Saturday, March 28, 2009

Hit the road, Jack

Takeaways don't bounce.

Apparently it's my fault. If I hadn't been trying to keep up, Ned wouldn't have run so fast that he fell over and squashed supper and cut himself so many times that we run out of sticking plasters. The curry still tasted nice though, even with the unplanned addition of a quantity of A+.

Sunday, March 22, 2009

There's something moving in the sidewalk steam

The things that can be done with sheep!


Saturday, March 21, 2009

He'd smile from the bar on the people below

Today was the Big Day for Ned's charity abseil down the Fort Dunlop building, in aid of the Stroke Association. Every time he looked at a picture of the building over the last few weeks he commented on how it seemed to be getting taller and taller as he became more and more nervous. But he did it! The weather was perfect, if flipping cold in the shade.

Oh heck, it's very high!

Here we go!

The point of no return.

Ned's the one on the right

The Eagle has landed!

Sunday, March 15, 2009

I'd reside by the side of the silvery sea

When I was a little girl I lived in Budleigh Salterton (yes, a real place and not a music-hall joke); see the picture in my profile ...

mainly in this house (then called Rill cottage because of the rill that ran a few feet away).

My mother's family had lived in the area virtually since the beginning of time, and we only lost contact with the place when my great-aunts died in the early 70s; I went back at the time to help sort out their house (which, if there was any justice in the world, would still be my mother's home, but hanging on to resentment only damages my soul) but haven't been back since.
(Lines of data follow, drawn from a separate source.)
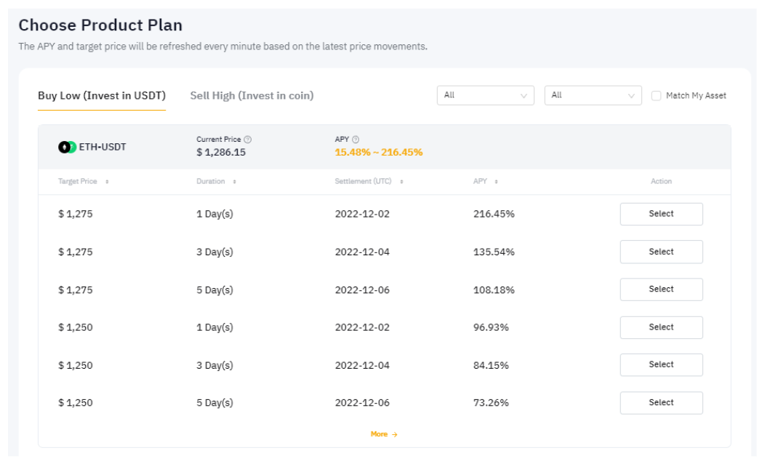762x464 pixels.
Task: Sort the table by Duration
Action: (x=234, y=180)
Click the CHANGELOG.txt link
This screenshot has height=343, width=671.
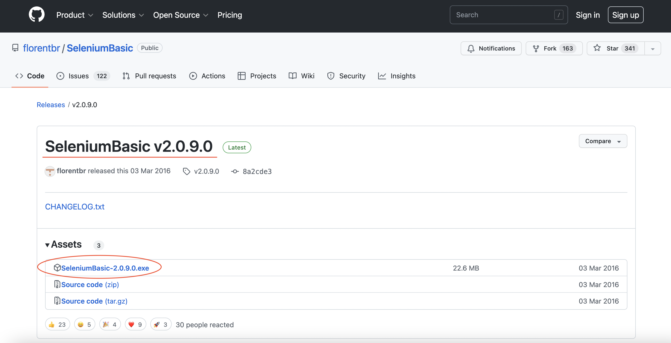click(x=74, y=206)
My great-grandmother had the house built for her, and I'd love to live there - we even still have a lot of the original furniture. I wonder if the current owners want to sell?

So when we had a golden opportunity to visit the town again I seized the chance, despite me having a pounding headache and Ned (aka Mr Snotty) a feverish cold. We walked along the beach to the rocks at the end where, as a child, the challenge was to throw a pebble over the river onto the cliff edge and have it settle on a ledge without bouncing off into the water. As a four year old this was a feat beyond me - I was a rotten thrower anyway (father always reckoned that the safest place to be when I was throwing was beside the target) and the river seemed really, really wide.
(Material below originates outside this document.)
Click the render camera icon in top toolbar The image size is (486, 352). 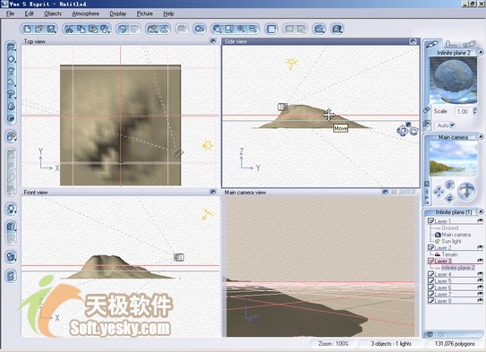[337, 30]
In the near half-century since my last attempt the river seems much smaller and my aim improved somewhat and after a few abortive attempts I finally succeeded - at last I've navigated the rite of passage and my pebble sits snugly on the cliff. (I wonder why I didn't take a picture of the ledge, just for my own satisfaction. Oh well, I'll just have to go back again sometime.) And so does Ned's so that's good too; a short celebratory victory dance was performed, much to the disgust of the nearby bird-watchers and we could have our picnic with a satisfied glow in our hearts.
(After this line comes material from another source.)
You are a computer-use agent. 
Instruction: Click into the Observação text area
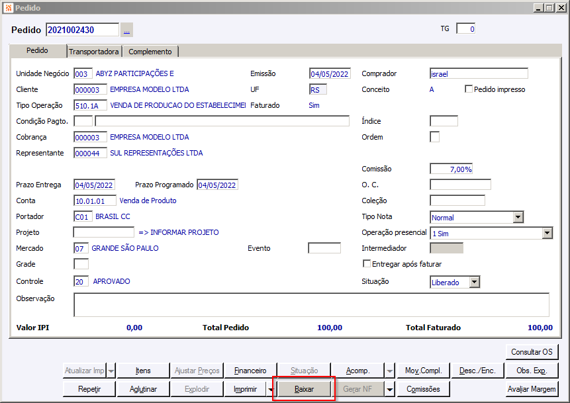[x=312, y=304]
The beach at Budleigh is a pebbly one, but it's not like the shingle on most beaches; the pebbles are smooth and flattened and rounded and tactile, and there are some wonderful colours among them. There are so many uses for them ...

Thursday, March 12, 2009

Looking down on creation

For this week's Tuesday Challenge we had to take a picture where our camera was at least 30 feet (10 metres) above the subject of your photo. I get wobbly standing on a chair, so I wasn't over-impressed at this at first! And my camera is a very very very basic point-and-click (with monumentally irritating shutter delay) so no chance of doing anything particularly fancy. But then I found a couple of places where I could keep my feet firmly on the ground, so that was okay.

The first one has had a tweak or two - I'm not sure whether or not that's against the rules, but anyway ...


Here it is untweaked. See, it still looks like Toytown!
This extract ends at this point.